◆ **READING PASSAGE**
5
Risk and Reward

Defining decision-making in terms of action-selection creates the potential for decisions that are illogical from a value-based perspective. The mammalian decision-making system includes multiple decision-making components, which can produce conflict between action options.

A teenager floors the accelerator as he navigates the winding curves of a wooded road; the car skids at each turn, barely containing its acceleration. A college student spends thousands of dollars on clothes and doesn’t have enough money to pay for rent. An alcoholic stops by the bar on the way home. “Just one drink,” he says. Hours later, his kids come to take him home. A firefighter stands frozen a moment before a burning building, but then gathers her courage and rushes into the building to pull a child to safety. Each of these examples is a commonly cited case of a conflict between decision-making systems.

The teenager is balancing the thrill of speed with the risk of losing any potential future he might have. The college student spends the money now for the short-term gain of having clothes and ignores (or forgets) the long-term gain of actually staying in her apartment. The alcoholic risks his family, his happiness, and often his job and livelihood for the simple, immediate pleasures of a drink. (Of course, the problem is that the one drink turns into two and then three and then more.) The firefighter must overcome emotional fear reactions that say “don’t go in there.” These are all conflicts between decision-making systems.

Risk-seeking behavior

Colloquially, risk entails the potential for loss in the face of potential gains. (Our hypothetical teenager is risking his life driving too fast.) In economics, the term risk is defined as the variability in the outcome1—the stock market has more risk than an FDIC-insured savings account. This is a form of uncertainty, and it is now known that there are representations of risk and uncertainty in our brains.2 As we will discuss in depth in Chapter 14, there are differences between expected variability (a known probability, such as the chance of rain), unexpected variability (a surprise, such as when something that has been working suddenly breaks), and unknown variability (ambiguity, when you know that you don’t know the probabilities). Animals will expend energy to translate unknown variability into expected variability and to reduce expected variability.3

Imagine you are an animal, entering a new environment. You don’t know what dangers lurk out there. You don’t know what rewards are available. Before you can make yourself safe from those dangers and before you can gain those rewards, you have to explore the environment.4 Imagine that you have explored part of the environment. Now you have a choice: Do you stay and use the rewards you’ve already found, or do you go looking for better ones?

◆ **COLLECTED DATA**
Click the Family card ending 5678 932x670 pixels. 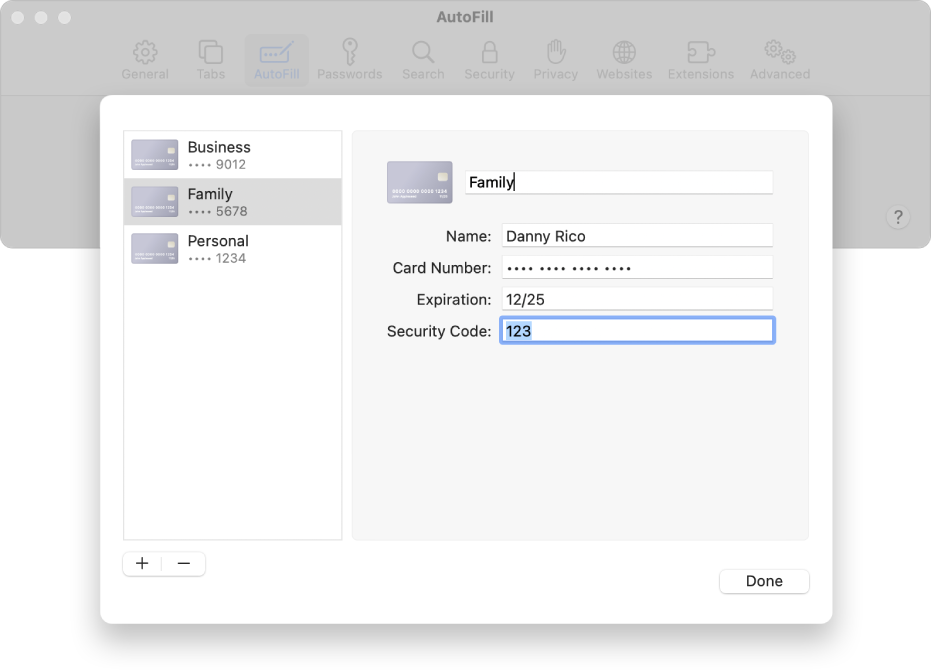pyautogui.click(x=232, y=202)
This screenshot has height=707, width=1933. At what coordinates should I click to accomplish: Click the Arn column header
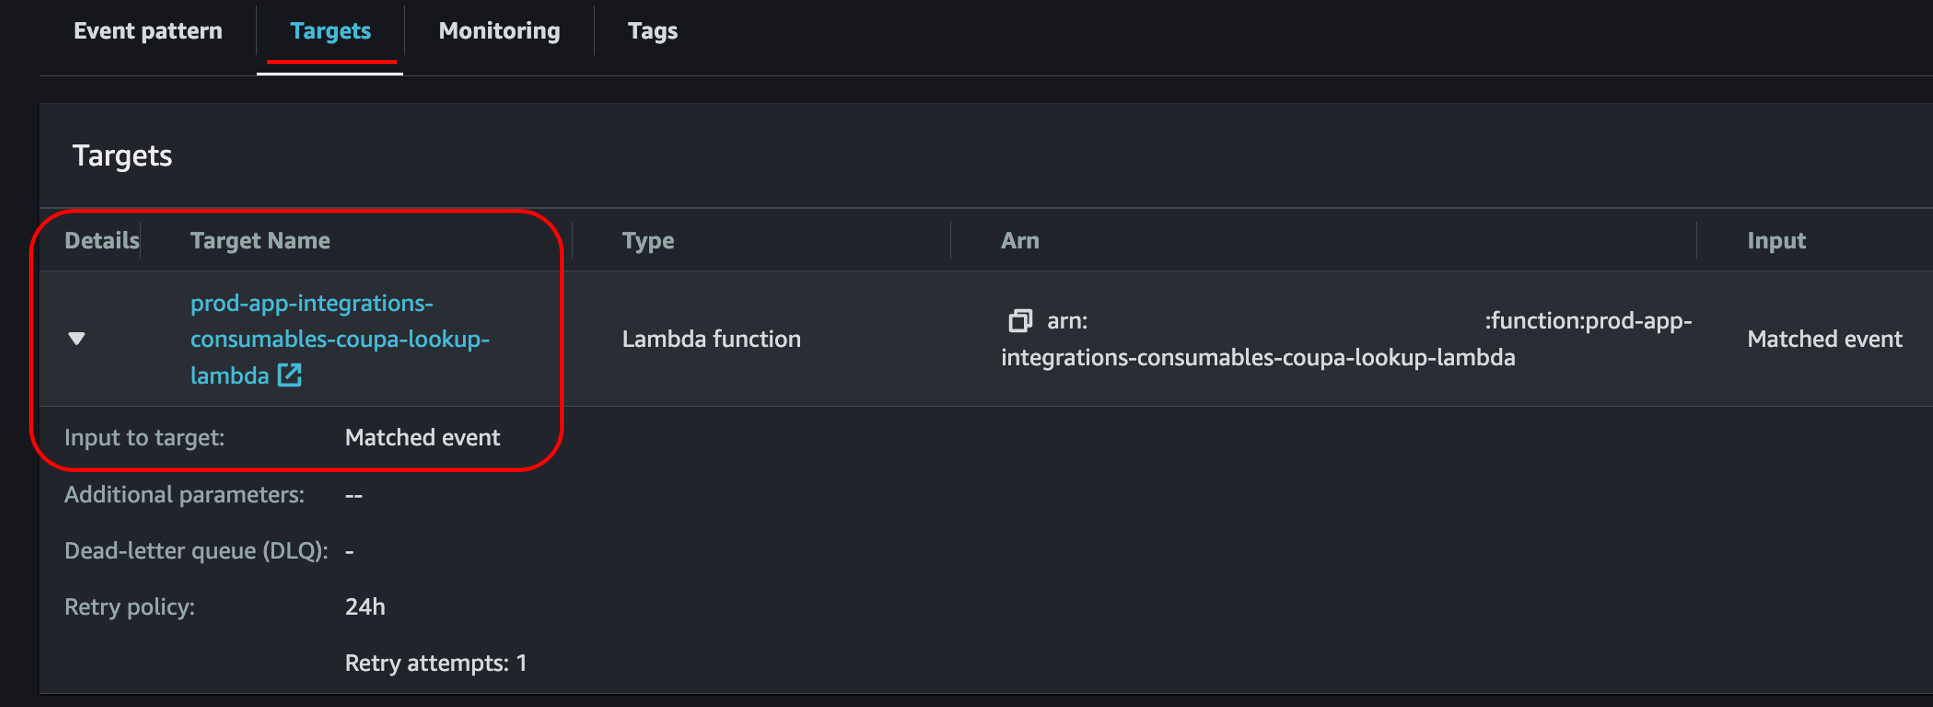[x=1020, y=240]
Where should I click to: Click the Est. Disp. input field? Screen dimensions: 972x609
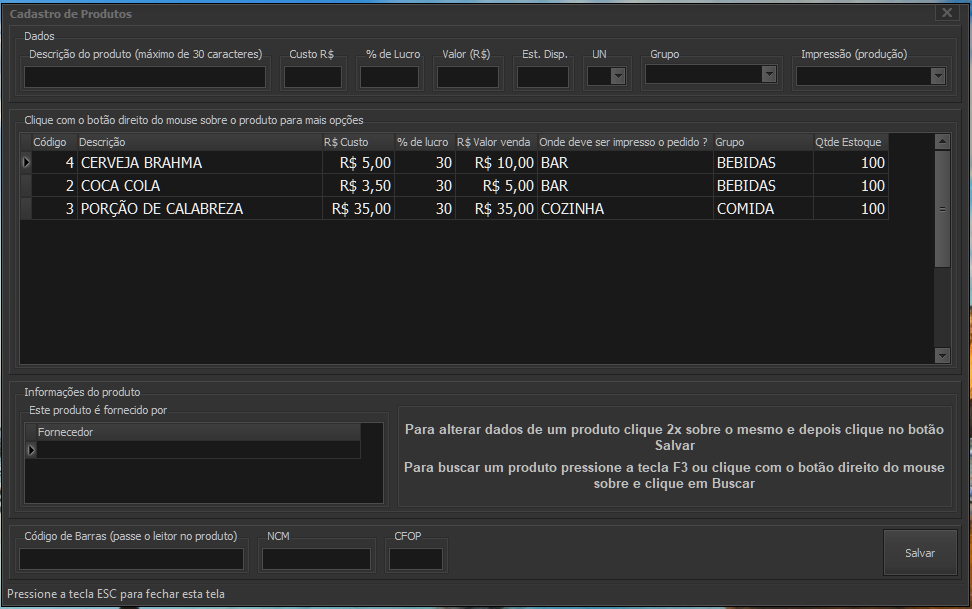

◆ **CHALLENGES**
• A. Which people does the risk and reward passage cite as cases of conflict between decision-making systems?
• B. Do these statements agree with the risk and reward passage? (i) In economics, risk means the variability in the outcome. (ii) The firefighter refuses to enter the burning building. (iii) An FDIC-insured savings account carries more risk than the stock market. Answer each with yes or no and quote the deciding words.
• C. According to the risk and reward passage, what will animals expend energy to do?

◆ **ANSWERS TO EACH TASK**
• A. The teenager, the college student, the alcoholic, the firefighter

• B.
(i) Yes: "In economics, the term risk is defined as the variability in the outcome"
(ii) No: "gathers her courage and rushes into the building to pull a child to safety"
(iii) No: "the stock market has more risk than an FDIC-insured savings account"

• C. They will expend energy to translate unknown variability into expected variability and to reduce expected variability.